Like thousands of other people, Makassar native Sigit Fadholika did not want to miss the once-in-a-year chance of seeking out lucrative franchising opportunities from food and beverages to health care in Indonesia’s capital.

Soon after flying in to Jakarta from his hometown, the 27-year old part-time app developer found himself trawling through the booths at the Jakarta Convention Center, where hundreds of franchisors were showcasing their businesses.

Sigit said he was eying a franchise with “a competitive edge”, which he views as a brand that is not yet widespread. One day he wants to set up his own business in Jakarta.

“I’m inspired by the restaurants and cafes I visit in Jakarta and Makassar, so I am thinking about becoming a culinary-based franchisee as a way to starting a business after I finish my studies,” said Sigit, a student from Hasanuddin University in South Sulawesi’s capital, during his stroll at the expo on Friday.

For aspiring entrepreneurs like Sigit, franchising can be the best option, as they can share in the success of a well-established business.

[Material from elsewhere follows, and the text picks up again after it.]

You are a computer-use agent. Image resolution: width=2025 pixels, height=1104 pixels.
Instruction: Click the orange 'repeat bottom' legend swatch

The business model has been booming over the past few years in Indonesia, a country that is home to more than 250 million people with a rising number of middle-class consumers and increasing purchasing power.

There were at least 698 franchise businesses nationwide operating a total of 24,400 branches as of 2014, according to the latest data from the International Franchise Association (AFI). These businesses generated overall annual revenue of some Rp 172 trillion (US$12.7 billion), with the food and beverage sector seeing most of the action.

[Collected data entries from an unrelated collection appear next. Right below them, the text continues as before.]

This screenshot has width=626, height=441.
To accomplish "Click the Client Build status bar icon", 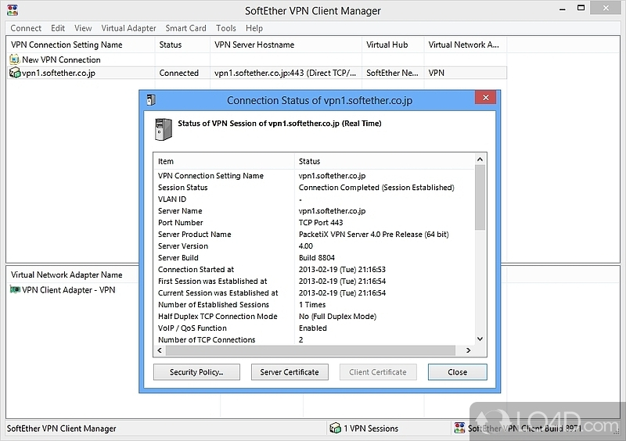I will click(459, 428).
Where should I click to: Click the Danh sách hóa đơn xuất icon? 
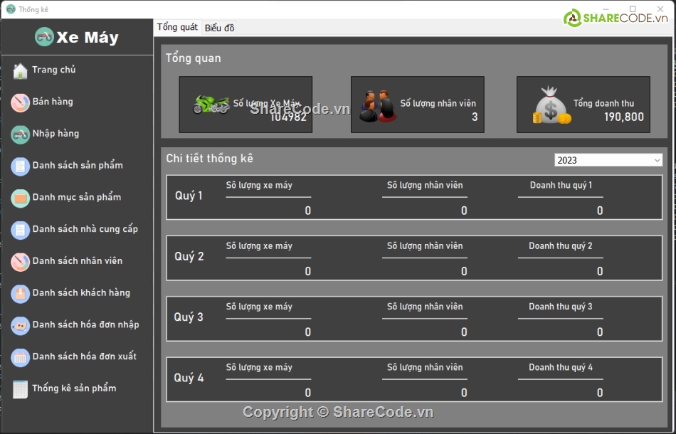coord(20,356)
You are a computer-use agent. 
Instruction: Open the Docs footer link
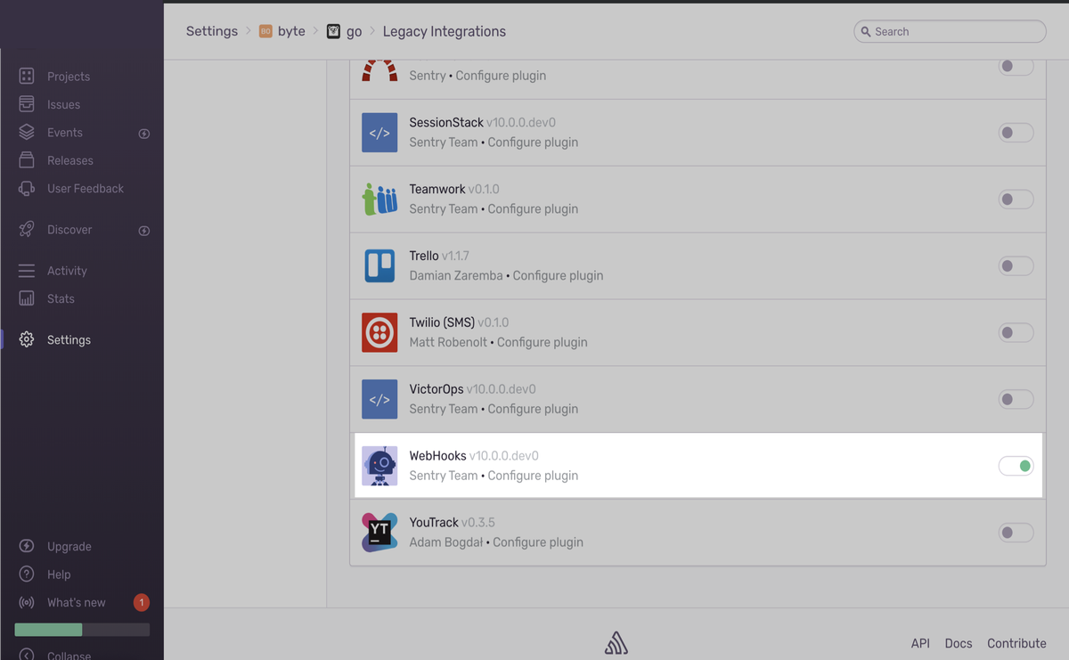pos(958,643)
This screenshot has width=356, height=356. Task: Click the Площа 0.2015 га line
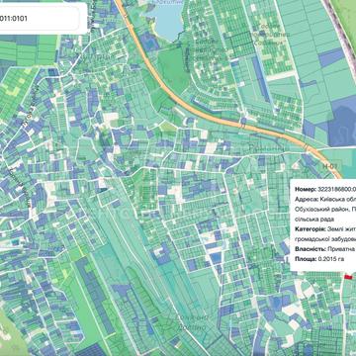(319, 259)
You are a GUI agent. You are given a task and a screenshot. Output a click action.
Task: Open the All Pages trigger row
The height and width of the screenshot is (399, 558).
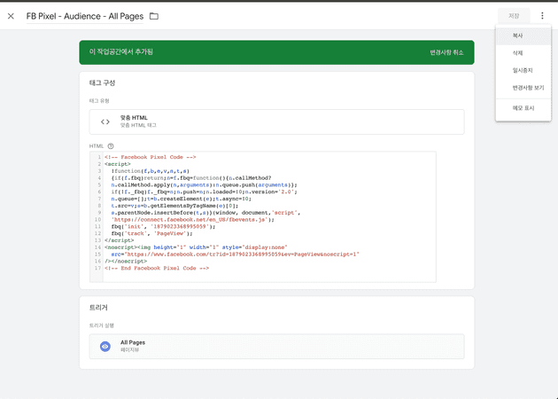point(276,346)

President Joko “Jokowi” Widodo has highlighted the compatibility of this business model with the domestic market.

“Indonesia is a vast country with 516 major cities and 34 provinces. That in itself shows that the dynamics and development of the franchise business are massive. Our culture already revolves around the presence of warung [kiosks] everywhere, so I think this approach will also appeal to the public,” Jokowi said on Friday at the opening of the Indonesia Franchise and SME Expo, which hopes to draw 15,000 visitors this year.

However, the President also noted the need for local franchise businesses to expand in the region, citing as a success story popular restaurant business Es Teler 77, which runs operations in neighboring countries like Malaysia, Singapore and Australia.

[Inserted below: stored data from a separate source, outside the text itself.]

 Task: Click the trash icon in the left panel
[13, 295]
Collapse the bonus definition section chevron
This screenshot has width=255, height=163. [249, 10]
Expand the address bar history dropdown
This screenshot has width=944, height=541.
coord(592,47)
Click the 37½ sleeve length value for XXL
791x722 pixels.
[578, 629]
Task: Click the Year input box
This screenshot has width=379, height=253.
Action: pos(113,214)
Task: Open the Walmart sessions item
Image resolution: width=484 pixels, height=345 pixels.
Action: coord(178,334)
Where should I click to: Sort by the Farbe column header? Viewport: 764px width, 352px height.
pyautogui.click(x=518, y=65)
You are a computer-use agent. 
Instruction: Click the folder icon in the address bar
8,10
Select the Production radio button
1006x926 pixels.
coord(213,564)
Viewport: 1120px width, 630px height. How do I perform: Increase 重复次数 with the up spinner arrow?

Apart from Es Teler 77, other brands, namely Sundanese restaurant Bumbu Desa and retail minimarket chain Alfamart, have helped spread Indonesian franchise influence overseas.

Creating a more conducive business climate for franchise businesses required government facilitation, AFI chairman Anang Sukandar said. He added that he expected the Trade Ministry to soon finalize a road map for franchise businesses that would clearly lay out business requirement and a code of ethics recognized by the government.

While spreading one’s wings overseas is not an easy task, Indonesian franchise businesses can certainly pin their hopes on the domestic market, given that the huge potential is particularly in smaller cities and less-densely populated regions outside of Java.

“Everyone wants to be healthy, that’s why we are surviving! Our situation as Indonesia’s largest pharmacy franchise and our success is assured by the fact that people everywhere, no matter how remote, need access to medicine,” said Gideon Hartono, the president director of Apotek K-24.

K-24, reportedly the first Indonesian-born pharmaceutical franchise operating in Indonesia, now runs 360 outlets nationwide. The firm plans to add 160 stores next year.